- Sinhala: පියාඹන්න ආයෙත්
- Directed by: Shirley Samarasinghe
- Written by: Udara Palliyaguru
- Produced by: Udara Palliyaguru
- Starring: Kalana Gunasekara Chamatka Lakmini Kalpa Munasinghe Pokurumali Fernando
- Cinematography: Gayan Geethapriya
- Edited by: Niroda Veranga
- Music by: Sachini Katuwawala
- Production company: D Cinema
- Distributed by: Guththila Films
- Release date: 9 September 2022;
- Country: Sri Lanka
- Language: Sinhala

= Piyabanna Ayeth =

2022 Sri Lankan film

Piyabanna Ayeth (Fly Once More) (පියාඹන්න ආයෙත්) is a 2022 Sri Lankan Sinhala romantic road film directed by Shirley Samarasinghe in his directorial debut and produced by Udara Palliyaguru for Guththila Films and D Cinema. The film stars Kalana Gunasekara and Chamatka Lakmini in lead roles, whereas Kalpa Munasinghe, Pokurumali Fernando, Marcus Fernando, and child actress Pahandi Nethara made supportive roles.

==Plot==

The film revolves around the tour of Sadisha and Nilantha and how Nilantha influence on Sadesha's life.

==Cast==
- Chamathka Lakmini as Sadisha
- Kalana Gunasekara as Nilantha
- Kalpa Munasinghe as Adisha
- Pokurumali Fernando as Nilantha's wife
- Marcus Fernando
- Pahandi Nethara as Nilantha's daughter
- Sahansa Dihansi

==Production==
The film marked the first feature film direction by Shirley Samarasinghe, who has awarded as a director of short films and documentaries. Samarasinghe has gained professional experience by participating in various films as an assistant director and production manager while studying the diploma course of the National Film Corporation. There are two main roles which are played by Kalana Gunasekara and Chamatka Lakmini. Two more small children were used to highlight a cinematic experience that can be watched by the whole family that gives a fresh interpretation of love.

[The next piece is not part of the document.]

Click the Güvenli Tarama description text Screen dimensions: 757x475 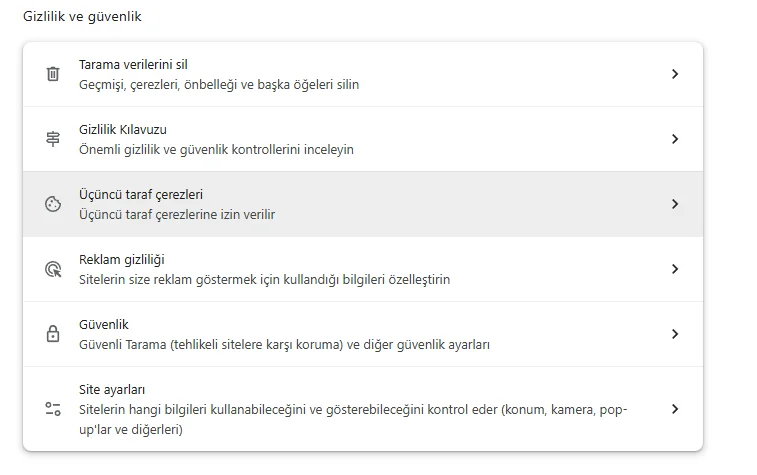coord(284,344)
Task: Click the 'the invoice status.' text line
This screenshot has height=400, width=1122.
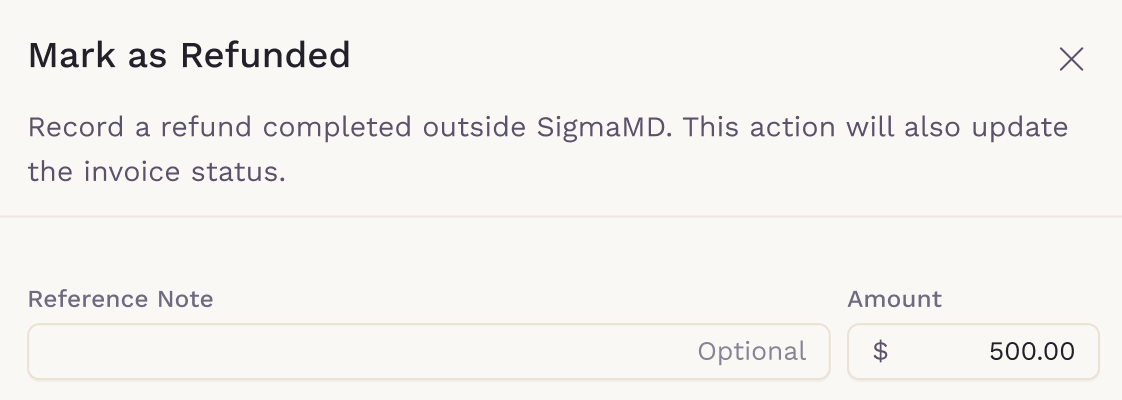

The production crew started filming in Tangalle to capture the beauty of Sri Lanka. After that, it was filmed in Ampara, Anuradhapura, Jaffna, Kurunegala, Nuwara Eliya, Colombo and Kandy. The film contains three songs where the main theme was an aesthetic journey through which their lives flow. But in the bottom line, the happiness, pain, breakdowns and new hopes in life are all contained.

==Screening==
The media screening of the film was held at the Colombo City Center Cinema in April 2022. The trailer was released online in May 2022.